I use Github to deploy my sites on my production server. Because of this, I do not want to store .env files. *. Php so they are in my .gitignore.
Inside each environment directory, I set up the database configuration to use getenv() , for example:
<?php 'connections' => array( 'mysql' => array( 'driver' => 'mysql', 'host' => getenv('DB_HOST'), 'database' => getenv('DB_NAME'), 'username' => getenv('DB_USERNAME'), 'password' => getenv('DB_PASSWORD'), 'charset' => 'utf8', 'collation' => 'utf8_unicode_ci', 'prefix' => '', ), ), );
Then I went into the apache conf file for my virtual hosts and set the environment variables, for example:
SetEnv DB_HOST ***.***.***.*** SetEnv DB_NAME database SetEnv DB_USERNAME databaseuser SetEnv DB_PASSWORD databasepass
All this works fine on a production server.
However, I only manually imported the database at the moment, and not using php artisan migrate , because it does not work.
I know that this does not work because it does not hit the Apache, so the variables are not set, but I tried many ways to try to work around this problem, but I have not been lucky yet.

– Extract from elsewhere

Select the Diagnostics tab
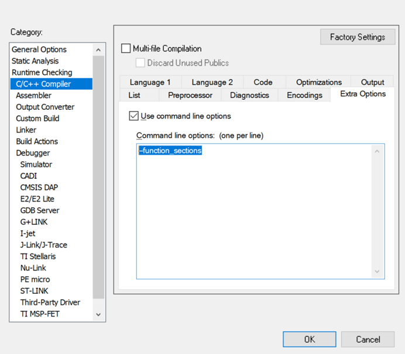Viewport: 405px width, 354px height. [249, 95]
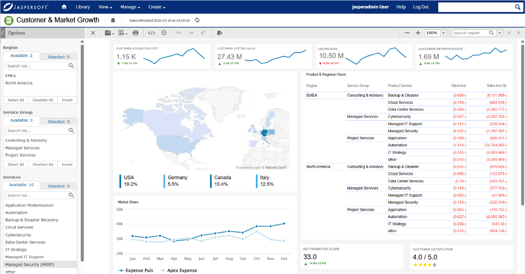Print the Customer & Market Growth dashboard
This screenshot has width=525, height=274.
136,32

I tried to make the environment see if it can get variables using php artisan --env=production migrate
I also tried to verify that it was using the correct environment by running php artisan env and using the correct production environment.
My next idea was to create the .env.production.php file manually on a production server. I created one and used getenv () just in case it worked like that, but the same error occurred, so I tried to set the variables manually without using getenv (), and I still had no luck.
We will be very grateful for any ideas.